Asia Credit Roars into New Year as wall of Debt Looms

SINGAPORE/HONG KONG, Jan 13 (Reuters) – A busy start to the year for Asia’s debt markets reflects global cash pouring into the region and companies in a hurry to lock in funding before a record pile of dues must be repaid.

There was $22.8 billion raised in credit in the first week of January, a record for first full trading week of the year in Asia.

The amount was slightly more than the $22.5 billion raised last year, Refinitiv data shows.

A record $283.3 billion in existing debt is due to mature over 2021.

U.S. markets have also been busy, however Asia’s bankers say the rush of 37 deals this year has had phones running hot as issuers want to raise money ahead of time and as investors with extra allocation to the region’s debt have cash to put to work.

“I have not seen a robust start like this in 10 years,” said Vishal Goenka, Asia-Pacific head of credit sales for institutional clients at Deutsche Bank in Singapore, which was involved in 14 high-yield deals last week.

“It sets the starting gun and the thought process,” he said, as investors from global asset managers to regional private banks turn buyers. “Because of more liquidity, more issuances can be cleared.

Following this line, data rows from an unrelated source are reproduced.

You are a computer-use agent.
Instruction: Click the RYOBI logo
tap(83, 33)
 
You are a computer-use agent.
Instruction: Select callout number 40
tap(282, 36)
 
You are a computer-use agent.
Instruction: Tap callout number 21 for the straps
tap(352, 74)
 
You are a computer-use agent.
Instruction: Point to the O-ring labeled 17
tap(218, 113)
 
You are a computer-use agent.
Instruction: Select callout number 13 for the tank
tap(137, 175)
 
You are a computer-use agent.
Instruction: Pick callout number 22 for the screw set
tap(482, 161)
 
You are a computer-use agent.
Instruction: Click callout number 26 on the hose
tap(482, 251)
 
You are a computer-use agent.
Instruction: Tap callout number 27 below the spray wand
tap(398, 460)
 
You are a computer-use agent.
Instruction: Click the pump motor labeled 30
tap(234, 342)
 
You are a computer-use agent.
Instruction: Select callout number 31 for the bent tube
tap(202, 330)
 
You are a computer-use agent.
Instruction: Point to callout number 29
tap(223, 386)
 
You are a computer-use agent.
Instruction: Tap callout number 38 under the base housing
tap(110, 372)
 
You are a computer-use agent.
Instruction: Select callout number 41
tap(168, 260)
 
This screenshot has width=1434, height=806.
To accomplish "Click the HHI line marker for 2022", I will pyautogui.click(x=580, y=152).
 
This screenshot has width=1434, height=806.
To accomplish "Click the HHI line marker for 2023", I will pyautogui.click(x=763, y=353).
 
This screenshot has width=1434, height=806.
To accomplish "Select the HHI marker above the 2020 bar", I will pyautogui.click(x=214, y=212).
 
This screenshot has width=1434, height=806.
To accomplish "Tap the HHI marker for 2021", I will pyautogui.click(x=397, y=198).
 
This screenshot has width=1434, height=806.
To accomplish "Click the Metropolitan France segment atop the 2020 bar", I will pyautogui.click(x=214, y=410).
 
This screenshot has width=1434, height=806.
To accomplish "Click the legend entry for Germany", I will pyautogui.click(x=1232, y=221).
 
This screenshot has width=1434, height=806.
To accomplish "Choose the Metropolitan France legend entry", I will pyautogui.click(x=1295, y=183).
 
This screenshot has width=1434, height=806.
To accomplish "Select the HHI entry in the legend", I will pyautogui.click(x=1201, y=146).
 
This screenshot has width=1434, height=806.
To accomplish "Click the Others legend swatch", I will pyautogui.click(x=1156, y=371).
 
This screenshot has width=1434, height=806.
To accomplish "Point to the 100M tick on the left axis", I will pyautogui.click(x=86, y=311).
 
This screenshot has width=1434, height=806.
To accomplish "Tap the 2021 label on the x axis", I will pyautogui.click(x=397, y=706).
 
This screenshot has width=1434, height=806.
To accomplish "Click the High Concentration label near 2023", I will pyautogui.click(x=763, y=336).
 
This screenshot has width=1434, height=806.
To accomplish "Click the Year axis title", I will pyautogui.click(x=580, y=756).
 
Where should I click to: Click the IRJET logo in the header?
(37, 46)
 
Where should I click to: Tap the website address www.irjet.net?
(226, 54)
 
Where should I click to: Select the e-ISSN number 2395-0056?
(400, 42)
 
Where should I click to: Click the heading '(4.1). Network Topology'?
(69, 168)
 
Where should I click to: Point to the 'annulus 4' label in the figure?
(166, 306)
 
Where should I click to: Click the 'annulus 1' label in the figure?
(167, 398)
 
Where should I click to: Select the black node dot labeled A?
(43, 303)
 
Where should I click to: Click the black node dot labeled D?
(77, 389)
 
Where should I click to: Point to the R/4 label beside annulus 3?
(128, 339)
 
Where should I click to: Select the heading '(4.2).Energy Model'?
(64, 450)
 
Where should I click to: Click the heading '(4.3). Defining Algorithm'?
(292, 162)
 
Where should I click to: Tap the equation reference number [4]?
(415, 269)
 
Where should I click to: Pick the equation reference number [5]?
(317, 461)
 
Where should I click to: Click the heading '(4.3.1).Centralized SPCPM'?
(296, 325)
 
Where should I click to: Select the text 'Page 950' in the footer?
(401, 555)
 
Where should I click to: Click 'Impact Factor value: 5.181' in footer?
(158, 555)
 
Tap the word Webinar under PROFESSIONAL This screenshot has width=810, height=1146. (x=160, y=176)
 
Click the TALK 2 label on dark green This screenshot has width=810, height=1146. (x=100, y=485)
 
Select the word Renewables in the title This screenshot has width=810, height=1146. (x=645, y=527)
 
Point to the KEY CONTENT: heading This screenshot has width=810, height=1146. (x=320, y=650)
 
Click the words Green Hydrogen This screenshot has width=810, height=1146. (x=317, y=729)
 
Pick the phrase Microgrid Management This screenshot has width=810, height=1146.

We’re getting orders from a wide range.”

Asia’s corporate credits, which are paying better than comparably risky debt in Europe and the United States, were a popular trade recommendation for 2021 from big investment houses, including Fidelity and Blackrock’s research arm.

COVID-19 vaccine rollouts have also underpinned investment flows into emerging markets and helped Indonesia secure record-low coupons last week for $4.2 billion in long-dated dollar and euro bonds.

Bankers expect that both supply and demand can hold up. Another $6.3 billion has already been raised so far this week according to Dealogic, although that is well short of the $24.5 billion in debt sold in Asia during the second week of 2020.

“2021 will see an enhanced level of corporate and private-equity driven M&A, giving rise to debt-financed acquisitions, fuelling more demand for loans and bonds,” said Rahul Patkar, head of Debt Capital Markets for Asia ex-Japan at Goldman Sachs.

“We expect an increased risk appetite from both corporates, who are both cash rich and have access to capital markets, and private equity buyers, who have large amounts of dry powder.”

Another factor driving solid turnover is refinancing needs.

While it is too early in the year to place too much significance on one busy week, a wall of debt falling due and a sense among corporate treasurers that they best strike while the iron is hot underpins confidence in a robust pipeline.

“It’s a situation where most companies look to do their re-financings at least three-to-six months in advance because it’s already one of their current liabilities,” said Amy Tan, head of debt capital markets’ origination, Asia ex Japan, at JP Morgan.

Rising coronavirus cases, the fragility of the economic rebound and simmering Sino-U.S. tension – following investment bans covering dozens of Chinese companies – have also made some market participants keen to make hay while the sun shines.

“You’ve seen a quick start to the year as the sense of urgency that wasn’t there last year is starting to creep in,” said Clifford Lee, head of fixed income at DBS, which has a hand in more than a dozen 2021 deals.

“I’ll be pleasantly surprised if the new issuance window remains open through the year, considering the stress and rhetoric we’re hearing.”